### EXERCISE AIM
Copy the records below word for word, but only the part that opens with the line containing "Describe the element at coordinates (847, 573)" and closes with the line containing "(504, 190).", both of those lines included.

━━━━━━━━━━

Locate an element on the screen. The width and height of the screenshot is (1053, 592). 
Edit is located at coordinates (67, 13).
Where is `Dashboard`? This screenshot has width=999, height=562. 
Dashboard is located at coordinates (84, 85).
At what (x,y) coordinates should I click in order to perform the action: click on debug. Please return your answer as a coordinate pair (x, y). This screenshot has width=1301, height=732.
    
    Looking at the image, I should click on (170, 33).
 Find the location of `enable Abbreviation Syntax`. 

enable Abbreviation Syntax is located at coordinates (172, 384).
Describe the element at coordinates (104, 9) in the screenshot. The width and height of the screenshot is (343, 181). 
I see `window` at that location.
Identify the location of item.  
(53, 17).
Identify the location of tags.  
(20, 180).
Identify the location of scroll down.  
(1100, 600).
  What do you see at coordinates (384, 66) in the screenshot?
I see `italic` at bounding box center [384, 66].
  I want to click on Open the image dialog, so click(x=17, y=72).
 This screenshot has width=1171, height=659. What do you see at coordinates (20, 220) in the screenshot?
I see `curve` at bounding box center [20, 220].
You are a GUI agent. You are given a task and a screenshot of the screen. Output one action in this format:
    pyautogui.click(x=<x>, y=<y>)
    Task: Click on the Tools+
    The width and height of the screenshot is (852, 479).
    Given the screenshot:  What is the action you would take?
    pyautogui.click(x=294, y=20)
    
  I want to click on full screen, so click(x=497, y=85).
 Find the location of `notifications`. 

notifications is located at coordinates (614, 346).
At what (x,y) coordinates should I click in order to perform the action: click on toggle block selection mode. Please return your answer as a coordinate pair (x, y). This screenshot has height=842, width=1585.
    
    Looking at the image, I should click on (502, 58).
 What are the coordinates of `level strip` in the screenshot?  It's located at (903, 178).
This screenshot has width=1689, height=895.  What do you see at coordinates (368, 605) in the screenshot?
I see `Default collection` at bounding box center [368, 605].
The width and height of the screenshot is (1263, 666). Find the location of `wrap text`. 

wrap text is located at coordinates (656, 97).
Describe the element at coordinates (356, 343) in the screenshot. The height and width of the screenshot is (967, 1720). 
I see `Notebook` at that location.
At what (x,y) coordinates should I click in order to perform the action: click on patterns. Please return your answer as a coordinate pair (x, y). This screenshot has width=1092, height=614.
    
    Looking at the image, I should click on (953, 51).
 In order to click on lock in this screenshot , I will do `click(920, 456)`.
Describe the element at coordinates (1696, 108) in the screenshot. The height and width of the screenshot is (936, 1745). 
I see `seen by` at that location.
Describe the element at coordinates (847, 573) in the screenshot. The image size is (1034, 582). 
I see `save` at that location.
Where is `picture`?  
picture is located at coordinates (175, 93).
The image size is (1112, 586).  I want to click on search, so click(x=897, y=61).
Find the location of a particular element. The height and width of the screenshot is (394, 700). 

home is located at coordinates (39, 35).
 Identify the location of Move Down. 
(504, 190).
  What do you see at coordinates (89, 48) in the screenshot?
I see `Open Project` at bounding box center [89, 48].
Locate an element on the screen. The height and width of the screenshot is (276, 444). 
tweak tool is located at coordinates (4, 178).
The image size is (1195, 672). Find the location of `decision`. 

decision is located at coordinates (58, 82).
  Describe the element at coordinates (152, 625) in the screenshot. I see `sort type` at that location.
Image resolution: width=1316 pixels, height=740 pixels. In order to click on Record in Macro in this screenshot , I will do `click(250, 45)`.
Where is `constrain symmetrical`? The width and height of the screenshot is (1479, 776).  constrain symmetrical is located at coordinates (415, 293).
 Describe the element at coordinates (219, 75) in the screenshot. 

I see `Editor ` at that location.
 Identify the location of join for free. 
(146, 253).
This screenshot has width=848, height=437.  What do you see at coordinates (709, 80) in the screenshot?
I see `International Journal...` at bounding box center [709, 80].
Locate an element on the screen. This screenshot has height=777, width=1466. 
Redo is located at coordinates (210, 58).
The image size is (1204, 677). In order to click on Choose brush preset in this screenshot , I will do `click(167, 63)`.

━━━━━━━━━━

### TASK RESPONSE
Describe the element at coordinates (847, 573) in the screenshot. The image size is (1034, 582). 
I see `save` at that location.
Where is `picture`?  
picture is located at coordinates (175, 93).
The image size is (1112, 586).  I want to click on search, so click(x=897, y=61).
Find the location of a particular element. The height and width of the screenshot is (394, 700). 

home is located at coordinates (39, 35).
 Identify the location of Move Down. 
(504, 190).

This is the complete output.